Giving the book its edgier, more contemporary look meanwhile, are the characters and plot. At first glance, a cast of scheming princes and queens, over-the-hill kings, and money-hungry sell-swords may seem overly familiar, but Stephen Deas does a great job of constantly surprising the reader. Main characters are killed off without warning, the villains are more likeable than the heroes, good guys become bad guys, and bit players suddenly become major ones. Admittedly, characterization is shallow compared to someone like Robin Hobb or Jacqueline Carey, but Jehal, Shezira, Snow and company are a fun bunch to follow.
As far as the Machiavellian plot which revolves around princes and queens maneuvering to become the next Speaker of the Nine Realms, I was reminded of the many-sided struggle between the different Houses found in George R.R. Martin’s A Song of Ice and Fire, although The Adamantine Palace is not nearly as complex or dramatic. Tone-wise, The Adamantine Palace is highly accessible in the vein of Terry Brooks, David Farland, or Greg Keyes, but is spiked with a streak of Joe Abercrombie-like humor and nastiness.
Pacing was the book’s most surprising quality with The Adamantine Palace moving at a breakneck rate from start to finish, punctuated by very short chapters. Personally, I found the rapid tempo to be a refreshing change of pace from the more long-winded fantasy series out there, but the world-building comes up noticeably short and is an area that needs work, particularly in regards to the Taiytakei, the alchemists, blood magic, the dragon-priests, Soul Dust, the King of the Crags, and the history and customs of the different Realms.
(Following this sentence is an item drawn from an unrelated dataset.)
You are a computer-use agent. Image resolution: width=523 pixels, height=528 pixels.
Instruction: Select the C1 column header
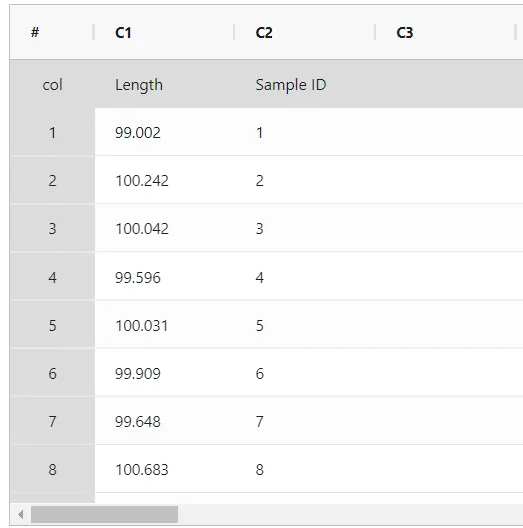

Overall, I really enjoyed Stephen Deas’ The Adamantine Palace — more than The Red Wolf Conspiracy and nearly as much as The Blade Itself. It’s a fun and entertaining debut that will appeal to fans of both classic and contemporary fantasy. In short, Gollancz has discovered another winner…
Memory of Flames — (2009-2015) Publisher: The Adamantine Palace lies at the centre of an empire that grew out of ashes. Once dragons ruled the world and man was little more than prey. Then a way of subduing the dragons alchemicly was discovered and now the dragons are bred to be little more than mounts for knights and highly valued tokens in the diplomatic power-players that underpin the rule of the competing aristocratic houses. The Empire has grown fat. And now one man wants it for himself. A man prepared to poison the king just as he has poisoned his own father. A man prepared to murder his lover and bed her daughter. A man fit to be king? But uknown to him there are flames on the way. A single dragon has gone missing. And even one dragon on the loose, unsubdued, returned to its full intelligence, its full fury, could spell disaster for the Empire. But because of the actions of one unscrupulous mercenary the rivals for the throne could soon be facing hundreds of dragons… Stephen Deas has written a fast moving and action-fuelled fantasy laced with irony, a razor sharp way with characters, dialogue to die for and dragons to die by.